O primeiro encontro entre eles, em Caruaru, ocorreu poucos dias depois. Uma postagem no Facebook do casal, em 16 de maio, mostra os três em uma foto e, junto à ela, escrito: "Chegamos em nossa casa! Bem vindo à nossa vida filho amado!".

O processo de adoção teve início em abril e está agora no estágio de "convivência", que deve durar 90 dias. O casal espera que a justiça defira a adoção, após o prazo de guarda provisória.

'Tenho uma mãe, uma casa e um pai?'

Eliene e o marido também creem que a guarda de Camili se transformará em definitiva. Ela vive com o casal há seis meses.

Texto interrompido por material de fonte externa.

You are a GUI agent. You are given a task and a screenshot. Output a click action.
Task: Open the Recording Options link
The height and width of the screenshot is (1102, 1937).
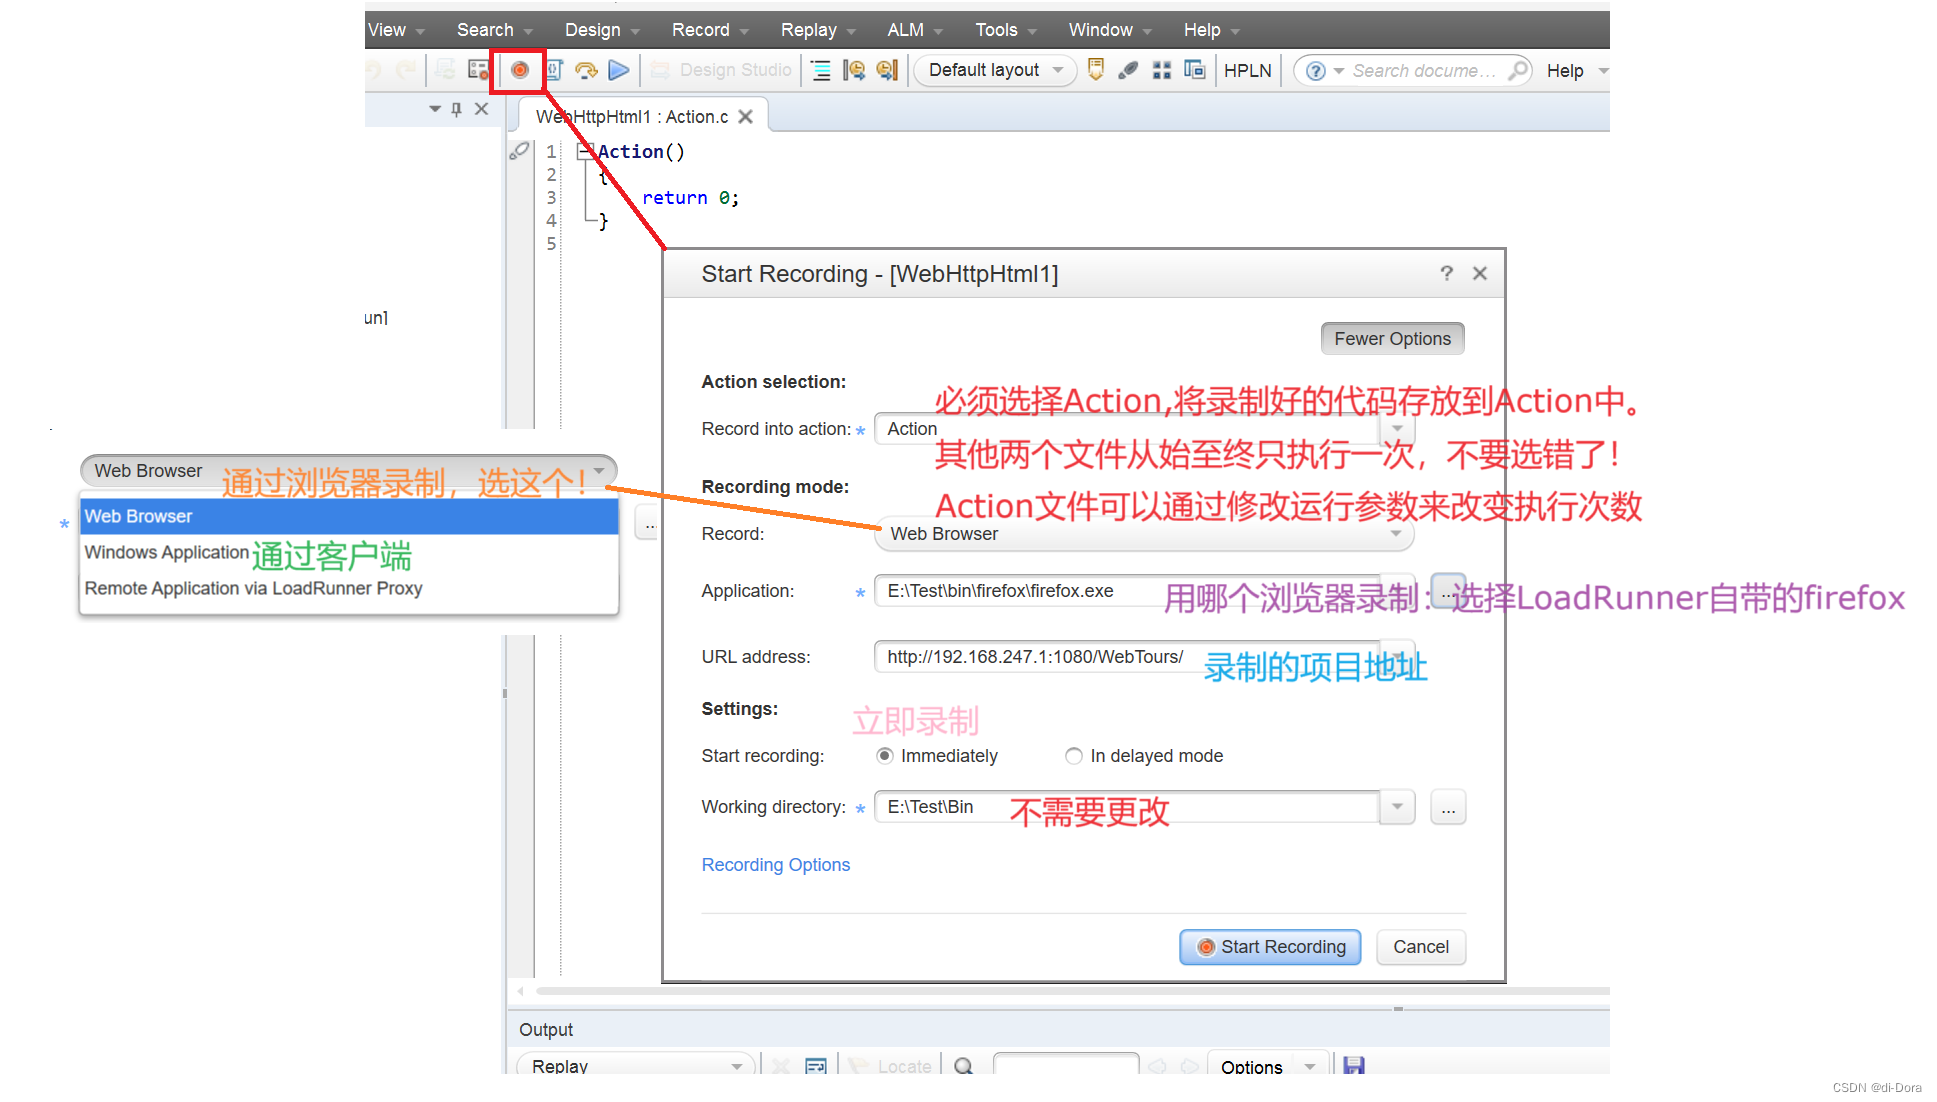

"Agora eu tenho uma mãe, uma casa e um pai?", foi o que quis saber no dia 8 de novembro de 2017, quando o juiz contou que passaria a morar com eles.

Desde antes de casar, "o sonho" de ambos era ter um filho biológico e outro por adoção.

Eliene chegou a engravidar, mas, aos sete meses de gestação, soube que o coração da filha parou de bater. Seis meses mais tarde, precisou retirar o útero.

Em 14 de setembro do ano passado, assistindo a uma reportagem sobre "crianças mais velhas que as pessoas não têm interesse em adotar", ela viu o link que a direcionaria para a página onde achou as imagens de Camili.

"Só queríamos ser pais, independente da condição da criança", diz ela, que tem planos de adotar outra criança em 2019, ou gêmeos.

Em casa, ela e Camili fazem tranças nos cabelos e trabalhos da escola, juntas.

Um deles, no Dia Internacional da Mulher, pretendia mostrar a importância de ser mulher e o empoderamento feminino.

"Mãe, eu tenho que levar uma foto de você grávida", avisou Camili. Eliene explicou que não havia fotos dela grávida da menina, que se apressou na réplica: 'Então eu nasci do seu coração? Vamos tirar uma foto do seu peito?'".

"Camili entende as coisas. Sabe que é adotada e que o amor é o mesmo. Eu escolhi ser mãe dela e ela me escolheu. A foto que levamos para a escola foi uma foto de nós duas, juntas."